• **Problems to work on**:
A: In the recap of the Workforce Pell negotiations, by what time did the Department ask negotiators to submit any additional text for the regulatory package?
B: Write the next part of the recap of the Workforce Pell negotiations, picking up after its final sentence.

• **Source document**:
--- --- ---

While the Department believes that a few thousand programs could be eligible for Workforce Pell, it remains unclear how many programs will satisfy all regulatory requirements and demonstrate positive value-added earnings.
Several negotiators asked questions to better understand how earnings data will be calculated and which years of data will be used. The Department indicated that additional information on these issues will be provided and encouraged negotiators to submit proposals and rationale to help refine the calculation and its application.
The Department also noted that although it has not yet entered into a formal agreement with another Federal agency for earnings data, the Internal Revenue Service is among the leading candidates to support the data needs of the program.
Throughout the day, the Department emphasized that it remains open to revisions to the draft text and encouraged negotiators to submit additional proposals. The AHEAD Committee is scheduled to meet again at 9 a.m. on Wednesday, December 10, to continue negotiations.
DAY 3 RECAP
AHEAD negotiations resumed Wednesday for the Committee’s third day of work. Early in the session, the Department reiterated that it remains open to reviewing new proposals and the rationale submitted by negotiators. At the same time, negotiators from the Department noted that it is necessary to begin narrowing the proposals under consideration. To support that effort, the Department set a deadline of 7:30 a.m. on Thursday for negotiators to submit any additional text for the Workforce Pell regulatory package.
A caucus was called by the Department to address issues related to distance education programs. Discussions focused on the eligibility of programs offered fully online and how Workforce Pell would apply to remote learners across state lines and throughout the country. Additional clarity on this topic is expected later in the week.

--- --- ---

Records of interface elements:
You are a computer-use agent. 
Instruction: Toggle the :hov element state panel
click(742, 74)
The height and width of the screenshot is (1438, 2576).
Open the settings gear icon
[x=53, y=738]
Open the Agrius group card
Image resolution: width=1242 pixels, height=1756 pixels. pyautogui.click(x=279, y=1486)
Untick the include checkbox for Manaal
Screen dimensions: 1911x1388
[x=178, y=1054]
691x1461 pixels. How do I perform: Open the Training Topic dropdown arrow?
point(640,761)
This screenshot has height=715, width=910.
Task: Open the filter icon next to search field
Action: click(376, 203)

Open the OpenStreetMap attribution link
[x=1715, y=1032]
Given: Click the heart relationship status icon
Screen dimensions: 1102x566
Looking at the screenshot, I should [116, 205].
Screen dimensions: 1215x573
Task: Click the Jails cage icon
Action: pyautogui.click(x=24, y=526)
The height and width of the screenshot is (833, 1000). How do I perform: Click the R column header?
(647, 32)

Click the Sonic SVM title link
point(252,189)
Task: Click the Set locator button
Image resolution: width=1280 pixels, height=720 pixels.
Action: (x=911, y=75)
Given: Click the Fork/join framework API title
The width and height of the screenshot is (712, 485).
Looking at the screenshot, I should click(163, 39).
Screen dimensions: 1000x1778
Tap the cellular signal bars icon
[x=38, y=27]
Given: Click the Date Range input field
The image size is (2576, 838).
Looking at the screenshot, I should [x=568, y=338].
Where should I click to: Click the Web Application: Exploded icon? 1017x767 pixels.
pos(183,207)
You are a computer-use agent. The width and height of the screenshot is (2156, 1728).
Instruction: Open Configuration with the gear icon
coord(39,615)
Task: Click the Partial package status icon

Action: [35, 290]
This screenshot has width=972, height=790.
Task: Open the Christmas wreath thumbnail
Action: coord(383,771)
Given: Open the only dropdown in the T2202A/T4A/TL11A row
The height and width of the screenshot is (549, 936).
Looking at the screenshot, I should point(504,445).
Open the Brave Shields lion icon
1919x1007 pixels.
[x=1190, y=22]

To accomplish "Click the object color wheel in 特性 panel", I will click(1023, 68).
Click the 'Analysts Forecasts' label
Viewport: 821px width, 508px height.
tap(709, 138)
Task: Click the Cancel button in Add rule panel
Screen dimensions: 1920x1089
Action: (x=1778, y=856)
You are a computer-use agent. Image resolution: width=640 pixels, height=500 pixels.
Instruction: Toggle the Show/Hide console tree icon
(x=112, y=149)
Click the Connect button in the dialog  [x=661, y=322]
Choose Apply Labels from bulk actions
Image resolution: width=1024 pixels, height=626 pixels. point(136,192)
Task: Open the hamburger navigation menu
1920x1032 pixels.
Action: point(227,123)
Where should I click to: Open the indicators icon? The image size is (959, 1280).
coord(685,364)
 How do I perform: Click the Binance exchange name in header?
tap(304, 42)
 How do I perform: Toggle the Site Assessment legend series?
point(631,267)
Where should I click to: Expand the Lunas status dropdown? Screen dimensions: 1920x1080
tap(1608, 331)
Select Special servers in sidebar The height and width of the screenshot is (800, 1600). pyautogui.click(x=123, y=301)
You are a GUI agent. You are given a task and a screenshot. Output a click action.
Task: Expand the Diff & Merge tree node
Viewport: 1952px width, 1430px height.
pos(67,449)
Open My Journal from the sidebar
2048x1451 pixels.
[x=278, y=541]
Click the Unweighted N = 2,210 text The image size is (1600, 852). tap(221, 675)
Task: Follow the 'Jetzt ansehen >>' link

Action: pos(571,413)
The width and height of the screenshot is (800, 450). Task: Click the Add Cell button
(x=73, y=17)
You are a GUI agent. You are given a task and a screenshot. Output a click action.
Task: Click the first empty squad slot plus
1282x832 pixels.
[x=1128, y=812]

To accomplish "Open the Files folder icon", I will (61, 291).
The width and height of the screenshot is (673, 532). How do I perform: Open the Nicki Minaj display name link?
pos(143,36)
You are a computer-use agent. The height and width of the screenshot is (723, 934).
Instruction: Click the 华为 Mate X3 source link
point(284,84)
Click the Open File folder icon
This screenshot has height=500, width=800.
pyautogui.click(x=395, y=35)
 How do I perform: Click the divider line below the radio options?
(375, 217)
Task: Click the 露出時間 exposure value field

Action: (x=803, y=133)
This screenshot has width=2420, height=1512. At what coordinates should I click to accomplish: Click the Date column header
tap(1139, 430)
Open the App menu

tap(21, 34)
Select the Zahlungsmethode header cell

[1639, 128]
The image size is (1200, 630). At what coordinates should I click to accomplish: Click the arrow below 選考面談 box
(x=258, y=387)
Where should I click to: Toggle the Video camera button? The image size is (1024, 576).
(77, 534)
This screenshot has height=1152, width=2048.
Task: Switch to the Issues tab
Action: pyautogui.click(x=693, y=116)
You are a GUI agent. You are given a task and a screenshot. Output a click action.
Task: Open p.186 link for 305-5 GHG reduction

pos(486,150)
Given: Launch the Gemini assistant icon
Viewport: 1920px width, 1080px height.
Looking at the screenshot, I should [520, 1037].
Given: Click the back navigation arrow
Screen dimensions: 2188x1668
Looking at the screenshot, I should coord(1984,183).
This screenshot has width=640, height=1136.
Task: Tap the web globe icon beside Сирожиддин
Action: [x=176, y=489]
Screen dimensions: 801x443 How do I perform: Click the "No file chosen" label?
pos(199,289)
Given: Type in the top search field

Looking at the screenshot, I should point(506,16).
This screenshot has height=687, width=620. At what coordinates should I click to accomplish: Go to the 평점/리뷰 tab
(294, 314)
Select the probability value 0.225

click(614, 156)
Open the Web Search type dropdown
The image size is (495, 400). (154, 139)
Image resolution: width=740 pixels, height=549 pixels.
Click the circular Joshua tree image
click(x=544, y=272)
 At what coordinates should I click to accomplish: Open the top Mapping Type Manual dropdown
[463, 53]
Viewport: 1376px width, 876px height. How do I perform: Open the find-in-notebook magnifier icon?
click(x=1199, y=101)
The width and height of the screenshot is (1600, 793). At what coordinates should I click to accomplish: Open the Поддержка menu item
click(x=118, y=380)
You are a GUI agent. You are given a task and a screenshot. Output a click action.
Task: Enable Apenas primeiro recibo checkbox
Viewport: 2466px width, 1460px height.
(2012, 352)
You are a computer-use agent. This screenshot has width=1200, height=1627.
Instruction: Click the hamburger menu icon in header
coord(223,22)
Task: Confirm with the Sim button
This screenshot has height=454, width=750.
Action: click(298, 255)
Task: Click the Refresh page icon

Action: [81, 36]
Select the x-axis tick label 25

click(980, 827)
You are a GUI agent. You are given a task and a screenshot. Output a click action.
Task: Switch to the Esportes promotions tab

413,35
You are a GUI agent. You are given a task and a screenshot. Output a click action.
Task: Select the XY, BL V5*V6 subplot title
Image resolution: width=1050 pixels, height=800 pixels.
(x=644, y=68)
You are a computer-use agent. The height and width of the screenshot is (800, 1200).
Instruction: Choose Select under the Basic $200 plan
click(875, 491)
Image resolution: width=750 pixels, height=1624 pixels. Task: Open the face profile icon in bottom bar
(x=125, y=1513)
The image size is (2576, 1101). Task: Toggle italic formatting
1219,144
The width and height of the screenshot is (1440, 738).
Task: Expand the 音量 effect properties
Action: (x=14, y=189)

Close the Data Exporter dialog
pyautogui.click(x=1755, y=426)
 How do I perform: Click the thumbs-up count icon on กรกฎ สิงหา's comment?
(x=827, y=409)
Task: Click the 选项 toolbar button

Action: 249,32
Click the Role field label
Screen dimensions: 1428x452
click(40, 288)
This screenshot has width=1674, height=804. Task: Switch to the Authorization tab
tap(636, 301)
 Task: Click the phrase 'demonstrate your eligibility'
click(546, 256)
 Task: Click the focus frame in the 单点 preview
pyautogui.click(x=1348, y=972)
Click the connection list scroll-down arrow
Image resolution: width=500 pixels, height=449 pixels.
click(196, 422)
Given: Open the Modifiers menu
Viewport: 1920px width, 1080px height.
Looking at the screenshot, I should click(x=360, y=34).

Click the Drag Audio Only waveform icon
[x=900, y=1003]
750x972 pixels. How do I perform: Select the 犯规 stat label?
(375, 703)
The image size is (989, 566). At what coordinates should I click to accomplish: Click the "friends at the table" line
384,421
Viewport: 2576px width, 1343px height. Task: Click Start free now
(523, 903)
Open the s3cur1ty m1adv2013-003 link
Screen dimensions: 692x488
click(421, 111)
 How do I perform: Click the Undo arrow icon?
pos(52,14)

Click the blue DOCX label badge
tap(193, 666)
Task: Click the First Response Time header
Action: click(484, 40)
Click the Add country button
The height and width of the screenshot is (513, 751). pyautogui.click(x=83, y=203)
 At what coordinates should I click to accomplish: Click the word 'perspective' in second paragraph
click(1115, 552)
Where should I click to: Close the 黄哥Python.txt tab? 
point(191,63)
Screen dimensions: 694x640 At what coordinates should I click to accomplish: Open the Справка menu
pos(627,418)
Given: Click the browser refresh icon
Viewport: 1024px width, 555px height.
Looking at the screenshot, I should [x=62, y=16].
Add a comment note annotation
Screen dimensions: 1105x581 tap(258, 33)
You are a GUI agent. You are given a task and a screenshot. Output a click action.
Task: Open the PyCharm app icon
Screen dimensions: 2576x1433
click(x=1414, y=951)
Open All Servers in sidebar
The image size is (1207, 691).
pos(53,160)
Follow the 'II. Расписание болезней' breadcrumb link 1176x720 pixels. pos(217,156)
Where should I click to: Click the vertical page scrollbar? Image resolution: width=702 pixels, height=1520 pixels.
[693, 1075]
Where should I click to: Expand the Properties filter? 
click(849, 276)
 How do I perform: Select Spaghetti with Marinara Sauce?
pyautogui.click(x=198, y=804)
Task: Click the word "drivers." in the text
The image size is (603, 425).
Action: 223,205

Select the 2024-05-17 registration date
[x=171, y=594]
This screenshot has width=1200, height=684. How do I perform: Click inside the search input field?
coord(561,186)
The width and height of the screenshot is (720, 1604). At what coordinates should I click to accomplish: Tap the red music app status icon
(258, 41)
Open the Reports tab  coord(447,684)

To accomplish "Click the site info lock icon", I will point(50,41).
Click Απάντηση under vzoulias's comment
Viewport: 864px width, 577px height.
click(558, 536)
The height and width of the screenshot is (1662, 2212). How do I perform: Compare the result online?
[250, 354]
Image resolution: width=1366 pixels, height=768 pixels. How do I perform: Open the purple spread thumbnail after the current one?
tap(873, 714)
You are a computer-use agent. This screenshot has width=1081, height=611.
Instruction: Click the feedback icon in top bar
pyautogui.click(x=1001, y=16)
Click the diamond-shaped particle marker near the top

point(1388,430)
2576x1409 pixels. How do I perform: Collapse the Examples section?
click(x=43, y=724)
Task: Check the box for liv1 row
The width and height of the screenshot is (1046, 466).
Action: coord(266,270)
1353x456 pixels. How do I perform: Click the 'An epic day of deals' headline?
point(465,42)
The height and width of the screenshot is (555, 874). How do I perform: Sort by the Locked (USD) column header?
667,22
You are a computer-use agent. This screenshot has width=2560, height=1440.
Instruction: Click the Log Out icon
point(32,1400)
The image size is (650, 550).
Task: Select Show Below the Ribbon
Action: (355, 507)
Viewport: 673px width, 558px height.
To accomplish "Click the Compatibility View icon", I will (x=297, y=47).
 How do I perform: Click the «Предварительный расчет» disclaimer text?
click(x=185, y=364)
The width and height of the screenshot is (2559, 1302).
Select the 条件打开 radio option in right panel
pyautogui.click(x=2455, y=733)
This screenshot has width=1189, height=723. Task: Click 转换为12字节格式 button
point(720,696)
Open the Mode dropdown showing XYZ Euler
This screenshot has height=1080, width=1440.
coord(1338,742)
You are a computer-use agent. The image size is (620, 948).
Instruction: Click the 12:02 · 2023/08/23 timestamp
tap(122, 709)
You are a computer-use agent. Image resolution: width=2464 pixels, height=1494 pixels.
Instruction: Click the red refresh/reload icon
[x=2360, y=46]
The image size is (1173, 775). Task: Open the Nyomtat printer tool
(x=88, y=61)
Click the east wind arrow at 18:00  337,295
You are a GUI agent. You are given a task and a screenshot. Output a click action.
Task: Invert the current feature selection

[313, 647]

--- --- ---

• **Responses**:
A: By 7:30 a.m. on Thursday.

B:
The Department convened a second caucus to discuss concerns related to the statutory requirements for program length. After the caucus concluded, Department staff reported that the discussion centered on the statutory limit that a qualifying program may not exceed 14 weeks in length. Department officials explained that they interpret the 14 week cap as not needing to be contiguous. According to the Department, this interpretation could help address concerns raised about how part-time learners would be accommodated under the proposed structure.
It is the Department’s intent that if a program becomes ineligible for Workforce Pell while a program is underway, that program may continue through completion. Students enrolled in that cohort will remain eligible for Workforce Pell for the full duration of the program, and institutions will not be required to return Workforce Pell funds for that specific offering.
A third caucus was called by Preston Cooper, representing taxpayers, to discuss job placement rates. Following the caucus, he announced that he intends to submit a joint proposal on job placement rates in coordination with several other negotiators.
Pulse checks were taken on all seven topics of proposed regulatory text for Workforce Pell. The results indicated that significant work remains before the Committee can assess whether consensus is achievable later in the week.
Pulse Check on Topic 1
Ineligibility for Federal Pell Grants Due to Receipt of Non-Federal Financial Assistance
During the discussion of Topic 1, one negotiator signaled that they would block consensus due to the current regulatory language, and another indicated that they are seeking a broader definition of non-federal dollars when determining the amount of Workforce Pell a student may receive.
Pulse Check on Topic 2
Workforce Pell Technical and Conforming Changes
While no negotiator signaled that they would block consensus on the current language under this topic, several negotiators noted that they have submitted proposals that have not yet been addressed by the Department and expressed interest in further discussion.
Pulse Check on Topic 3
Workforce Pell Definitions
Tamar Hoffman, representing legal aid organizations, stated that she would block consensus based on the current language. She is seeking additional clarity on the value added earnings terminology, guidance related to online programs, and several other elements within this section. She has submitted proposals for further consideration.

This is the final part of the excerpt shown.